━━━ Extrait du texte
Pour la grande bourgeoisie française, l’élection présidentielle est aujourd’hui l’élément politique le plus important du mécanisme global servant à reproduire son pouvoir. Elle sert à ça, cette élection, dans les conditions de l’impérialisme contemporain. C’est sa valeur d’usage spécifique, son rôle, au sein de la grande machine que les beati possidantes de ce pays ont mis au point pour exploiter et dominer leurs semblables.
Prendre place dans cette élection est donc nécessaire pour les communistes puisqu’il leur est offert, pendant le court moment de sa préparation, de contester radicalement, il est vrai en paroles et de façon non-gratuite, la direction donnée à la société par les dirigeants de la classe au pouvoir. Évidemment, ces dirigeants, qu’ils soient politiciens ou dans les affaires, préfèreraient que les communistes fîssent de la politique et du marxisme dans les cimetières plutôt que dans des réunions publiques. Ils préféreraient qu’ils développassent leurs critiques et leurs propositions au clair de la lune plutôt qu’en plein jour. Mais rien n’est parfait. Seules les machines idéales ont un rendement égal à 100%. Les agents directeurs et contremaîtres de la machine capitaliste savent cela et ils ont appris à s’en accommoder.
C’est précisément cette plasticité que je souhaiterais examiner dans le présent texte. Pour quelles raisons les dirigeants et vrais bénéficiaires du capitalisme en son stade impérialiste actuel, sont-ils toujours aux commandes en France? Pour quelles raisons, si la campagne menée par Fabien Roussel continue sur la lancée de son livre récent, Ma France Heureuse, Solidaire, Digne [Fabien Roussel, «Ma France Heureuse, Solidaire, Digne», Editions du Cherche-Midi, 2021, Paris. Ce livre, écrit-il page 7, n’est pas son programme. Il en constitue néanmoins la trame], fera-t-elle «flop» ? Telles sont les questions que je me pose.
Si j’étais candidat à cette élection, qu’est ce qui me différencierait de Fabien Roussel ?
Fabien Roussel est un candidat communiste déclaré, très actif. Oui, je sais, il a même écrit un livre, comme je viens de l’indiquer. C’est un nordiste et les nordistes sont des gens que j’aime beaucoup. Ils sont discrets, mais chaleureux et pétris de fraternité. Mais vous savez, moi, en Chine, les bruits du monde me parviennent de manière assourdie. La réciproque doit donc être vraie pour lui. Car je trouve que le livre qu’il a signé contient, certes, des choses importantes et attachantes, mais aussi de grosses bêtises, sur la Chine par exemple, ou d’immenses insuffisances, notamment sur le socialisme.
━━━━━━
━━━ Données à examiner
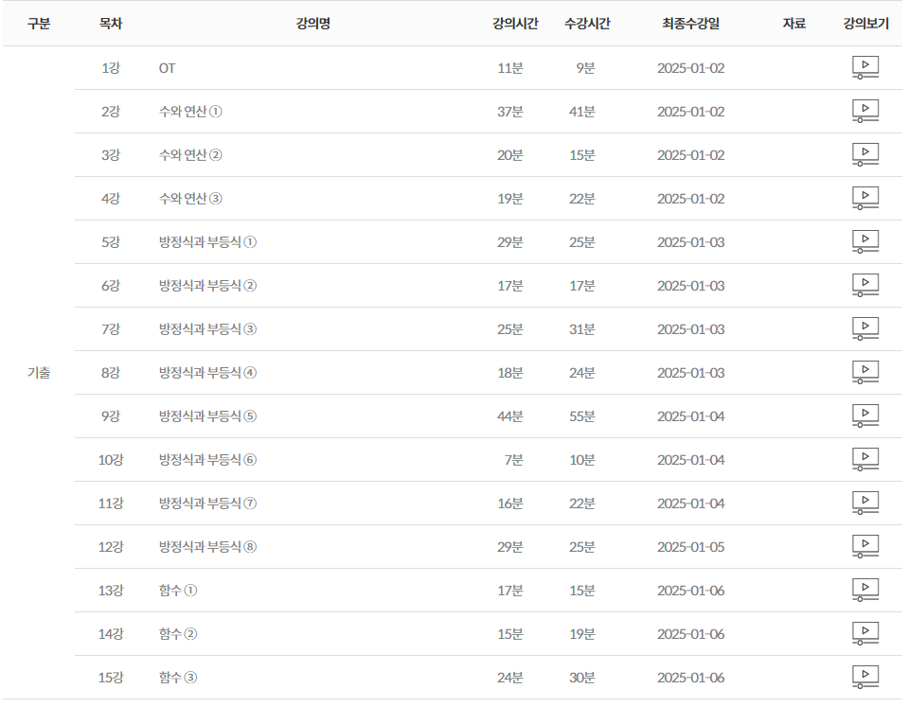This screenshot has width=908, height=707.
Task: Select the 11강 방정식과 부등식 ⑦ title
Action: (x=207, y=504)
━━━━━━
━━━ Données à examiner
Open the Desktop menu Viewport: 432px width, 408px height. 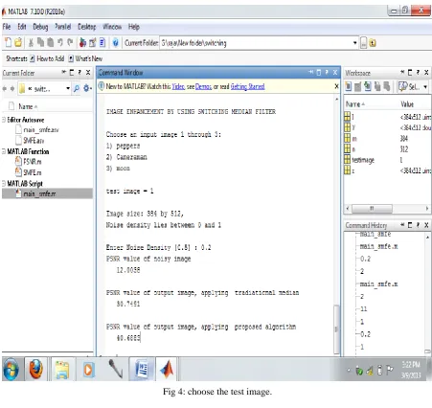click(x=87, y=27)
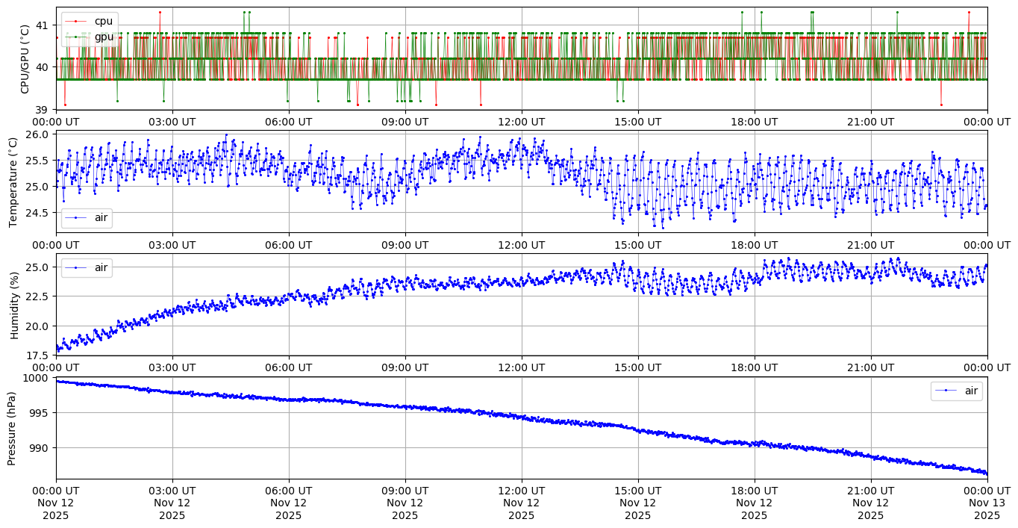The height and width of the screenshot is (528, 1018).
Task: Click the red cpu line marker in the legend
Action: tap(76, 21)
━━━━━━
━━━ Données à examiner
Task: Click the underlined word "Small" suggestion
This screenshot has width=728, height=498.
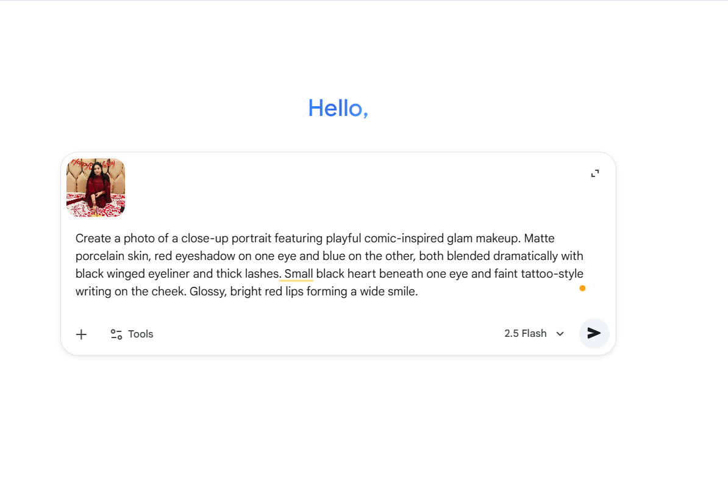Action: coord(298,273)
━━━━━━
▶ **Exercices**
- 1) Restituez mot pour mot le passage de l'extrait qui va de "Si j’étais candidat" jusqu'à "sur le socialisme.".
- 2) Énumérez toutes les qualités que l'extrait attribue aux nordistes.

▶ **Corrigés**
- 1)
Si j’étais candidat à cette élection, qu’est ce qui me différencierait de Fabien Roussel ?
Fabien Roussel est un candidat communiste déclaré, très actif. Oui, je sais, il a même écrit un livre, comme je viens de l’indiquer. C’est un nordiste et les nordistes sont des gens que j’aime beaucoup. Ils sont discrets, mais chaleureux et pétris de fraternité. Mais vous savez, moi, en Chine, les bruits du monde me parviennent de manière assourdie. La réciproque doit donc être vraie pour lui. Car je trouve que le livre qu’il a signé contient, certes, des choses importantes et attachantes, mais aussi de grosses bêtises, sur la Chine par exemple, ou d’immenses insuffisances, notamment sur le socialisme.

- 2) discrets, chaleureux, pétris de fraternité